Et voila! We have a functional interface to OpenCV that pays a bare minimum in allocation to maintain purity. We can lift sub-expressions out of compound expressions and not have to worry about varying semantics.
So lets see about tamping down some constant factors of our processing
code! The VideoFunhouse example application includes an effect that
turns an image into a kind of blue print using four shades of blue,
and thick edge tracing. This involves making quite a few passes over
the input pixel data to threshold, mask, find edges, etc. On an older
Core 2 Duo 2.33 GHz MacBook Pro, processing a 640x480 image takes 34.5
milliseconds (ms). Not bad? If we bump up the RTS's allocation size
+RTS -A8M to reflect that we're working with large-ish arrays
(images), we knock that time down to 30.1ms. This is a dual core
processor, so let's make sure GHC uses the cores with
+RTS -N. This
gets us to 27.7ms.
Now we'll try out two different options, one at a time. If we enable
the rewrite rules described above for fusing operation compositions
for in-place updates, we get performance all the way down to 23.9 ms.

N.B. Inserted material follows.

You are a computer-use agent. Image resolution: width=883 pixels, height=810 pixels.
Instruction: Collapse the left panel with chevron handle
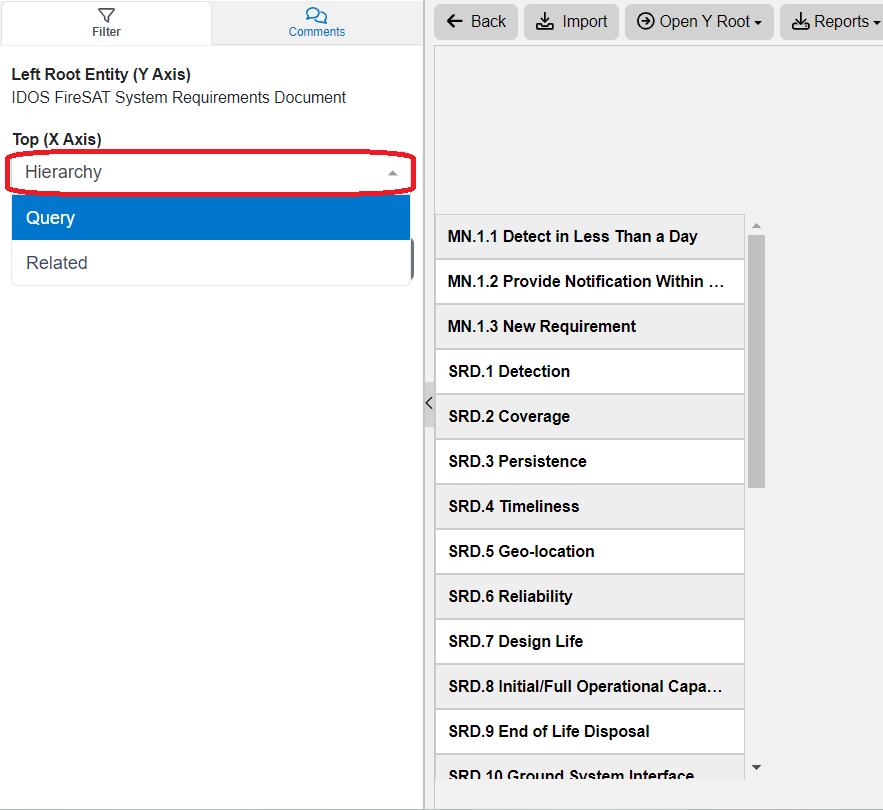(x=429, y=403)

Alternately, we can use Control.Parallel lightweight
pseq annotations to suggest to the RTS that it
evaluate the two main components of the image processing effect in
parallel. This option moves us from 27.7ms down to 19.9ms.
If we use
par and the rewrite rules? 15.8ms per
frame. This is more than twice as fast as where we started. We get a
21% improvement by mutating in-place whenever we're sure it is safe to
do so. We are also getting a 34% speedup from the
annotations. The program used to measure the performance of these
options using Criterion is here.
The example programs are browsable via the above links, but here is an example standalone program that runs Canny edge detection on a live webcam feed and shows the results in a window.
import AI.CV.OpenCV.HighCV main = createCameraCapture (Just 0) >>= runWindow . fmap proc where proc = canny 70 110 3 . convertRGBToGray
I hope this library may be of some help to anyone interested in computer vision and Haskell. Moving forward, the biggest issue is how little of OpenCV is wrapped by this library, while the next only slightly smaller issue is that the code shows many obvious signs of having gone through several generations. The breadth of the OpenCV API will likely require automatically generated bindings, but making the Haskell side of the interface takes some thought, so I am not sure what the best way to reasonable API coverage is.